Not only were their paths to the military different but so are their paths within the military. Cogdill’s route includes his plan to enlist into the Army or Navy right after graduation, complete basic training then attend college or trade work. 

“You have to talk to a recruiter, take all the tests and then figure out what job you want to do. Then go into basic training. And then if you’re able to, that’s when you’ll go into the job you selected and start training for that,” Cogdill said.

Krajicek decided to enroll in Reserve Officers’ Training Corps (ROTC), so he is still able to play college football. The ROTC classes include different levels and also include a leadership lab before entering active duty as an officer.

“After sophomore year, you go to basic training camp…Junior or senior year, I don’t know, but one of the two, you go to an advanced camp. And then you graduate, you commission into the Army as a second lieutenant. And from there, I have an eight-year service obligation four probably being active duty and then another four in the reserves,” Krajicek said.

Both directions have their individual challenges that these seniors will have to face along the way. One challenge is the new environment it will bring.

“For me specifically, it’ll just be just completely different than really anything I’ve ever done before,” Cogdill said.

The new environment also brings change that has to be worked around.

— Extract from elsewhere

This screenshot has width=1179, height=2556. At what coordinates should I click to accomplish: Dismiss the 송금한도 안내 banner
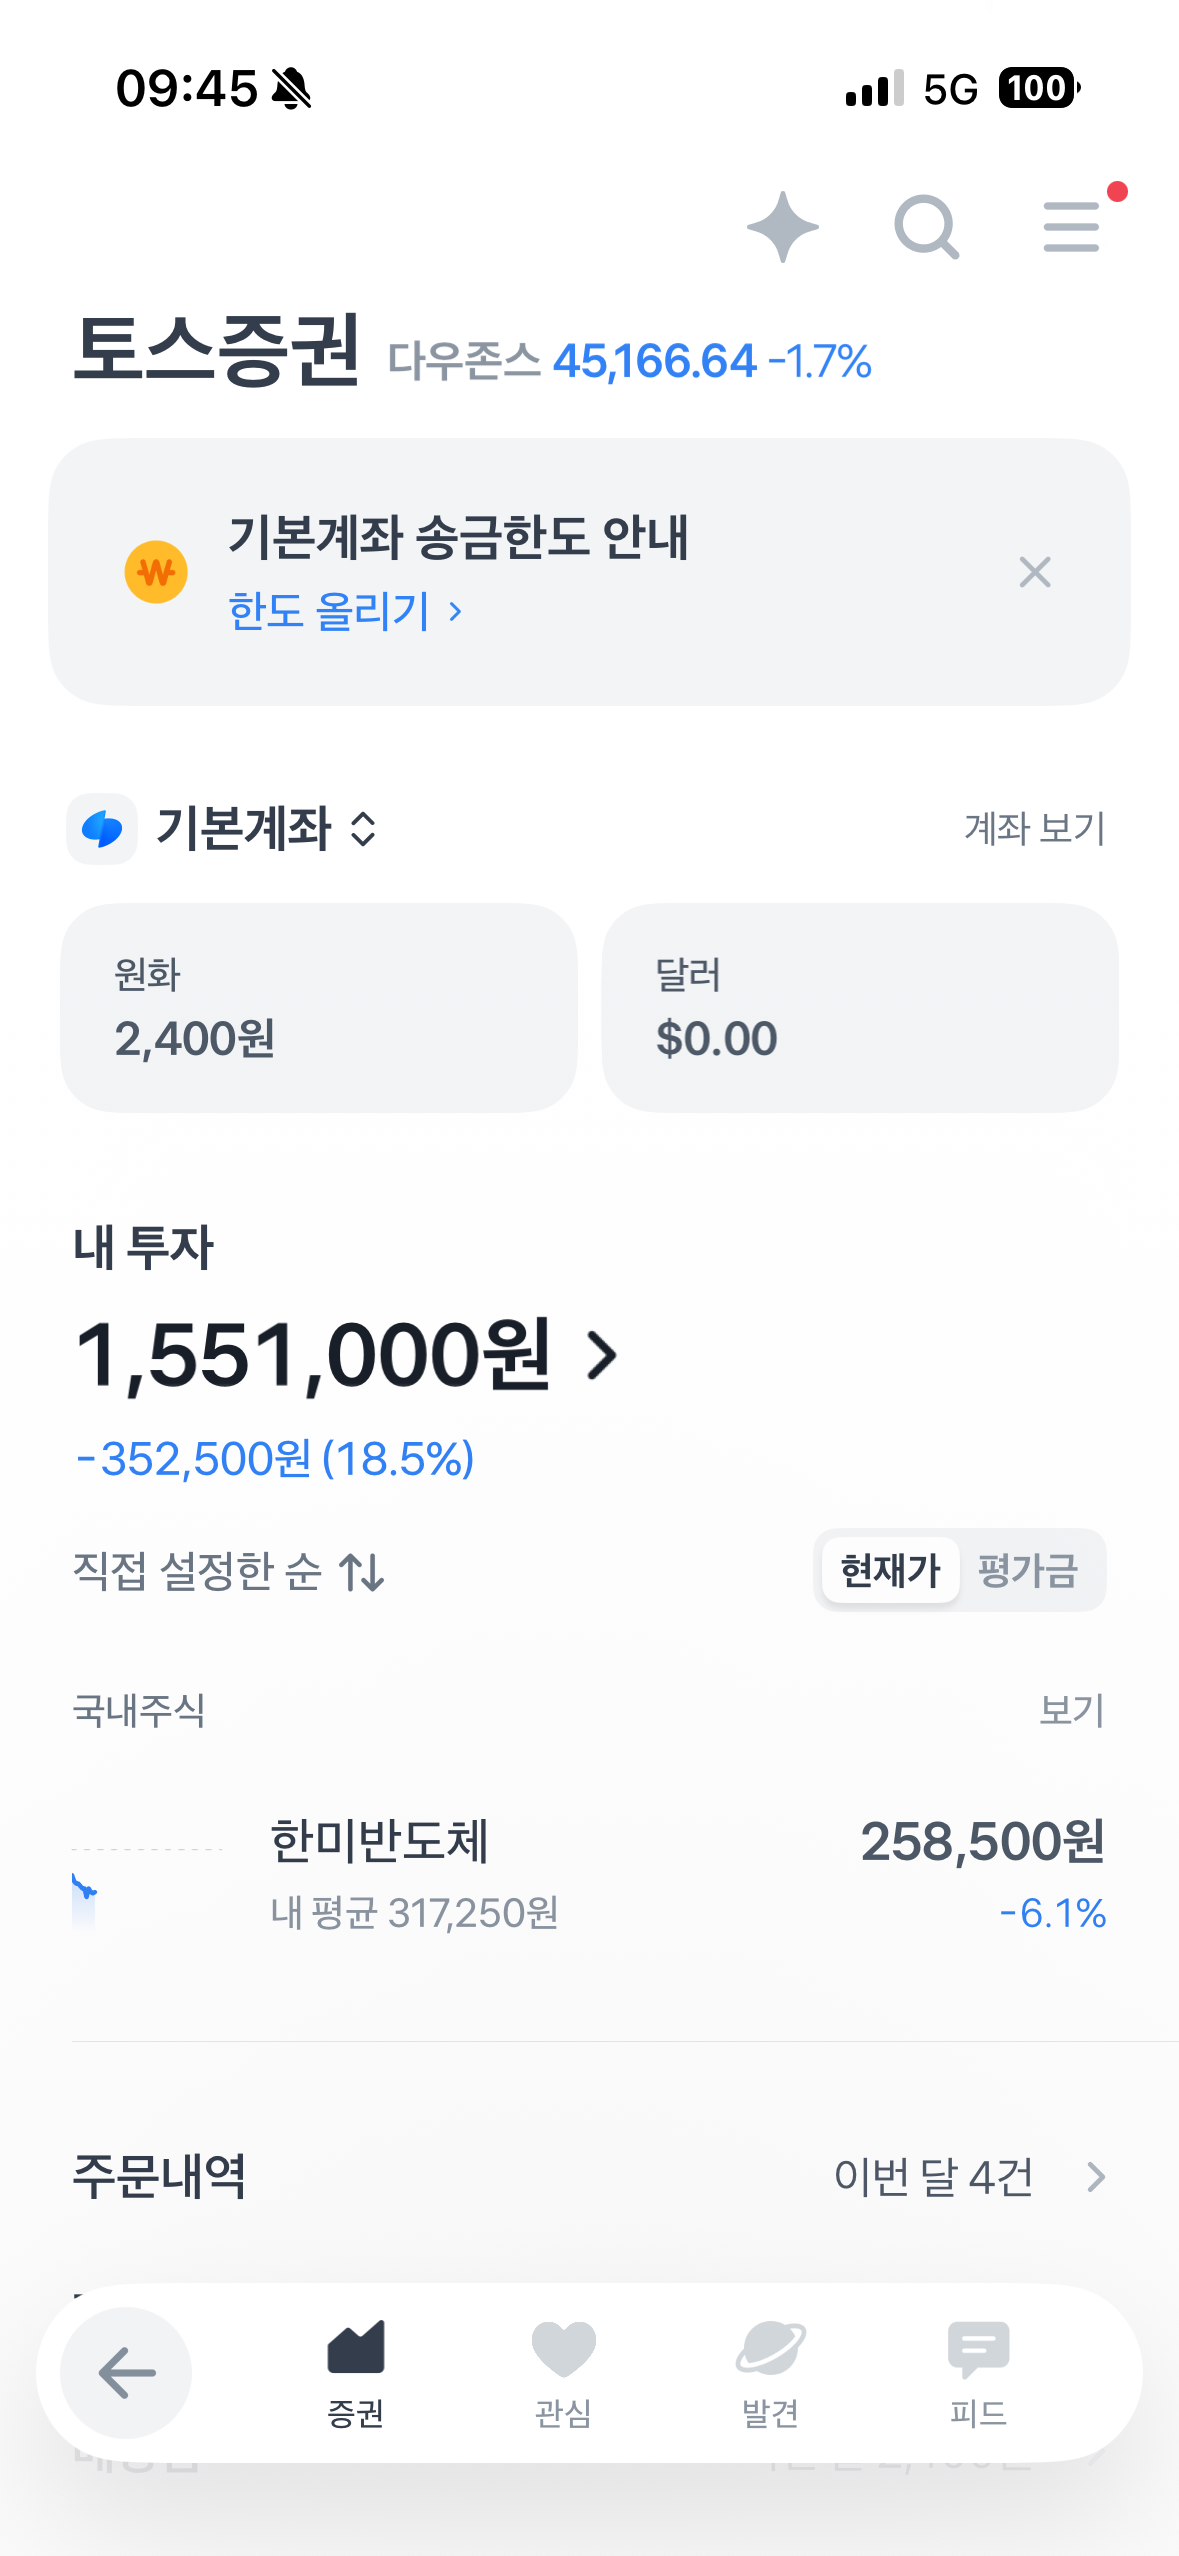point(1035,572)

“Since I’ll be at Concordia University, I’ll have to drive over to Lincoln for the classes. So that’ll be a little bit of a challenge, but I think I’ll make it,” Krajicek said.

Since Cogdill has family members in the armed services, he knows that another challenge is how going into the military can affect the people around him.

“I’ve just seen what it kind of does to [my brothers] and how it affects them…And also to see how it affects the people that they leave at home,” Cogdill said.

A specific challenge for Krajicek’s ROTC route will be having to tackle ROTC classes on top of college classes and football, but he still looks on the bright side of things.

“It’s like another extracurricular and having two things to do in college football season. It’ll be very hectic, and I also want to get a job. But I think, in the end, it’ll be worth it,” Krajicek said.

Cogdill also thinks the experiences of going into the military will be worth it. 

“I think it’s going to be a good place to get experience and just see the world and have an experience that’s unlike anything else you can get,” Cogdill said.